World Bank’s ‘new approach’ to supporting projects in Africa

An action plan from the World Bank proposes to integrate environmental management, including that of natural capital, into broader development agendas of projects in Africa.

The report, “Enhancing Competitiveness and Resilience in Africa,” suggests that sound environmental management is key to creating sustainable industries and growth. Six areas of action for this objective are outlined:

  • Manage renewable natural resources for growth, resilience and ecosystems sustainability.

  • Improve the livability of urban environments.

  • Make development climate-resilient and promote low-carbon growth.

  • Sustainably manage development of mining, oil and gas.

  • Enhance access to energy and infrastructure while mitigating environmental risks.

  • Aid responsible investment through transparent environmental regulations and institutions.

Projects that adhere to this new approach are already being supported by the World Bank.

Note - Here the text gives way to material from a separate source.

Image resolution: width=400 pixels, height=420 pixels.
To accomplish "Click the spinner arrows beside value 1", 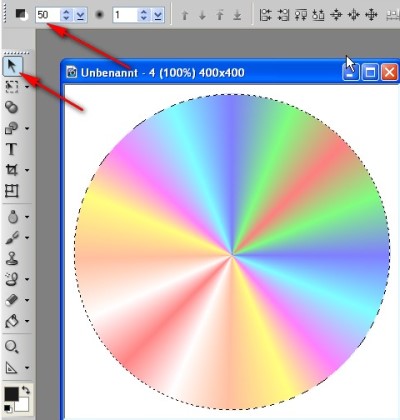I will click(143, 15).
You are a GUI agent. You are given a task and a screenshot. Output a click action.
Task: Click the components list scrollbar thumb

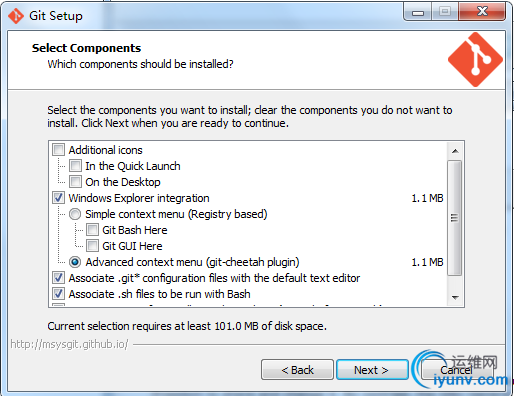(x=455, y=218)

Examples include a road improvement plan with environmental management aspects developed by locals in the Democratic Republic of the Congo and advocacies that support oversight skills of environmental protection agencies in Ethiopia.

Upcoming programs in Ghana and Tanzania mirror the Contonu Urban Environment Project in Benin, another initiative supported by the bank, with components such as improved drainage, collection and disposal of solid waste; improved sanitation and wastewater treatment; and flood and disaster risk preparedness.

Climate change adaptation and risk management, as key parts of Africa’s development agenda, are also highlighted in the report. This is fostered by the Strategic Program for Climate Resilience in Niger, focusing on sustainable land and water management, better weather services and social protection in rain-fed areas.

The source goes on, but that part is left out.